Opposition has failed Syrian people, says outgoing leader Burhan Ghalioun
The head of Syria’s main opposition bloc, Burhan Ghalioun, admitted after resigning Thursday that the Syrian National Council (SNC) was riven with divisions and has not lived up to Syrians’ sacrifices.
“We were not up to the sacrifices of the Syrian people. We did not answer the needs of the revolution enough and quickly enough,” Ghalioun told AFP, adding that the bloc was split between Islamists and secular activists.
The Paris-based academic said he resigned because “he did not want to be the candidate of division” within the SNC and “to say that this path of divisions between Islamist and secular does not work.”
Ghalioun said the SNC’s slowness was down to the consensual way it was run.

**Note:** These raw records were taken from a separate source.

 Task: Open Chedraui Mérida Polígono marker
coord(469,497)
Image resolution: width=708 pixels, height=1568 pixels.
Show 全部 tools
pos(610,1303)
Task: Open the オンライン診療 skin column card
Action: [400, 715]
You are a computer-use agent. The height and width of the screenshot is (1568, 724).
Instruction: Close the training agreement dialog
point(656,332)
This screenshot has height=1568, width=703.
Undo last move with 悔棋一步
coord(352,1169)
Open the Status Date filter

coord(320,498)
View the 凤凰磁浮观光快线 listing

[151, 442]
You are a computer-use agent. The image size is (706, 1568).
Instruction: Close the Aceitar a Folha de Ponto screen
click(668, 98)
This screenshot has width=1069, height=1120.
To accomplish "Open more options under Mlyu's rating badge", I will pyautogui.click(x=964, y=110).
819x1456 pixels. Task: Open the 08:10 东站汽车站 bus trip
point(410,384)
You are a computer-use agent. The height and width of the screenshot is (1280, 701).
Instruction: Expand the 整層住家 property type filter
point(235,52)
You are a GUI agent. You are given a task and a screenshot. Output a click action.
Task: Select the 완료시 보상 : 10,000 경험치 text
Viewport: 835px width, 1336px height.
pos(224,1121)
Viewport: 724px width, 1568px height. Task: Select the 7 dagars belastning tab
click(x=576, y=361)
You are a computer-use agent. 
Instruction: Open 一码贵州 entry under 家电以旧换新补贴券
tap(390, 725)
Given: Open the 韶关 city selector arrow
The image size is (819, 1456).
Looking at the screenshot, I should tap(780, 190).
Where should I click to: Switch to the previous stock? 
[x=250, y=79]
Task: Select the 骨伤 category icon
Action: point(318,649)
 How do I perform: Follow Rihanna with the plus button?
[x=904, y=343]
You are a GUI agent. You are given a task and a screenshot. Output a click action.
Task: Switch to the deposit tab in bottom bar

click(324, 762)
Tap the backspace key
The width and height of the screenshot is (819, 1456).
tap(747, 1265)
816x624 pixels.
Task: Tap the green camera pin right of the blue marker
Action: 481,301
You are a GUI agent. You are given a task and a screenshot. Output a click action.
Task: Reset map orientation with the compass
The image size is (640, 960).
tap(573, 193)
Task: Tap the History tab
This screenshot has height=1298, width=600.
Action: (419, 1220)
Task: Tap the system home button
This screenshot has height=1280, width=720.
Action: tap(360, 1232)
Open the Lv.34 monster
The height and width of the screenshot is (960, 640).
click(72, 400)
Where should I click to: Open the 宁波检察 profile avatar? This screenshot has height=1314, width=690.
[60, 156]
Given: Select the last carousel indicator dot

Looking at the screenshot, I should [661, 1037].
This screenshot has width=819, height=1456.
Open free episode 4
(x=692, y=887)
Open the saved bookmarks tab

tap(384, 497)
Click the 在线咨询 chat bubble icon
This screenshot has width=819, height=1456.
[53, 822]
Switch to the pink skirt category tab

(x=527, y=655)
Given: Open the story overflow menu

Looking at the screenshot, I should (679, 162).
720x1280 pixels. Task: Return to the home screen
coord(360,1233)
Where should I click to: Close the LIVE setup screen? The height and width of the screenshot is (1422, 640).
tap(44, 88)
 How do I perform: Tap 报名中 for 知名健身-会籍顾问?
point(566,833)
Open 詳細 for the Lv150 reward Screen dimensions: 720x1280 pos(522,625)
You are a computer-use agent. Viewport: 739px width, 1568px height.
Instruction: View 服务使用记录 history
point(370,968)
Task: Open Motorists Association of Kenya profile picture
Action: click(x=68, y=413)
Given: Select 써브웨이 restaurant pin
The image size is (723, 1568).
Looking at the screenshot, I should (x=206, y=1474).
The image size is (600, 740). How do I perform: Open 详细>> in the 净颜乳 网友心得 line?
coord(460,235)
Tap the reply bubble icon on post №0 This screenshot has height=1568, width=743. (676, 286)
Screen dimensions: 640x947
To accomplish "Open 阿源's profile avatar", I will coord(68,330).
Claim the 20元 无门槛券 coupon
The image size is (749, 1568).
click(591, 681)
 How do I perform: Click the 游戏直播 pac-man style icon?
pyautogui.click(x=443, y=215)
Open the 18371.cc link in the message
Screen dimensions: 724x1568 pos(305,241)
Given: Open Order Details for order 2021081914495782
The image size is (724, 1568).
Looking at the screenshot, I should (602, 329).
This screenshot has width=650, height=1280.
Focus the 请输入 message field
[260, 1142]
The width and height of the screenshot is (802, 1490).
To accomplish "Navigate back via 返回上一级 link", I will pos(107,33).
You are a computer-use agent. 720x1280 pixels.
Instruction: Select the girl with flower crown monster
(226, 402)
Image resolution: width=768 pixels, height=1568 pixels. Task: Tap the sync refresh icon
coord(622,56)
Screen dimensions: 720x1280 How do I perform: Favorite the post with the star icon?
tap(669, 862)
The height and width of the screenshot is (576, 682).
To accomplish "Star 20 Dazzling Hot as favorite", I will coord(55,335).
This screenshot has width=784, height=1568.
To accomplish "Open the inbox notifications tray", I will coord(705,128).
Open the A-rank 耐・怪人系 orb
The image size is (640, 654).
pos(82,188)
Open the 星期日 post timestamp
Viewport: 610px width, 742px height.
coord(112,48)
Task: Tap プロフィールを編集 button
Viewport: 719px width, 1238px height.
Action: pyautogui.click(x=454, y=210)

“The current formula is a coalition formula of a few parties and political groups that monopolize decisions and don’t give any chance to members to really take part in decisions, that’s what caused a lot of inertia,” he said.
“We were slow, the revolution goes at 100 kilometers per hour and we move at 100 meters per hour perhaps because we were blocked by this consensus rule,” he said.
More than 12,600 people, the majority of them civilians, have died since the Syrian uprising began, according to the London-based Syrian Observatory for Human Rights, including nearly 1,500 since the putative UN-backed truce took effect April 12.
Ghalioun, formally resigned from his post, a statement issued by the Syrian National Council said Thursday after a two-day meeting in Istanbul.
Ghalioun, a secular sociologist backed by the Brotherhood, announced his resignation on May 17 to avert divisions within the opposition bloc, after activists on the ground accused him of monopolizing power.
The statement also said Syria’s unwillingness to stick to a peace deal brokered by U.N.-Arab League envoy Kofi Annan and the continuing shelling and killing in the country were “a deliberate attempt to scupper the plan.”
It called on “the international community to immediately act to adopt a new mechanism, through the (U.N.) Security Council, to force the Syrian regime to put an end to its crimes because as it is this regime only reacts to force.”
Squabbling in the council has undermined international support for the opposition, as a military crackdown against the 14-month revolt against President Bashar al-Assad, now coupled with an armed insurgency against his rule, shows no signs of relenting.
A new leader could be key to winning international recognition for the council and allaying Western concerns about the rise of Islamists as the main force in the 14-month popular uprising. The Islamists already dominate the council but are divided between the Muslim Brotherhood and other factions.
The council’s executive bureau decided at a meeting in Istanbul to convene the 50-member general secretariat in the Turkish capital on June 11 and 12 to elect a replacement for Ghalioun, the statement added, according to Reuters.
Opposition activists last week had spoken of the “deteriorating situation in the SNC” when the Local Coordination Committees (LCC), a network of activists on the ground in Syria, threatened on Thursday to pull out of opposition bloc the Syrian National Council over its “monopolization” of power.
“The deteriorating situation in the SNC is an impetus for us to take actions, which could begin with a freeze (of LCC membership in the SNC) and end with a withdrawal if errors are not solved and demands for reform go unmet,” the LCC said in a statement.
These “errors” were “a total absence of consensus between the SNC’s vision and that of the revolutionaries”; “a marginalization of most (LCC) representatives”; and “a monopolization of decision-making by influential members of the executive bureau.”
The SNC was particularly criticized for not sufficiently coordinating with activists on the ground, and for the strong influence wielded by Syrian Muslim Brotherhood representatives.
Ghalioun, who is a professor and lives in Paris, was not new to Syrian uprisings; in fact he returned to the scene in 2011 picking up from where he left off.
Ten years ago, he participated in the Damascus Spring, a period of intense political debate after the death of President Hafez al-Assad, in June 2000, and which continued to some degree until autumn 2001, when most of the activities associated with it were suppressed by the government.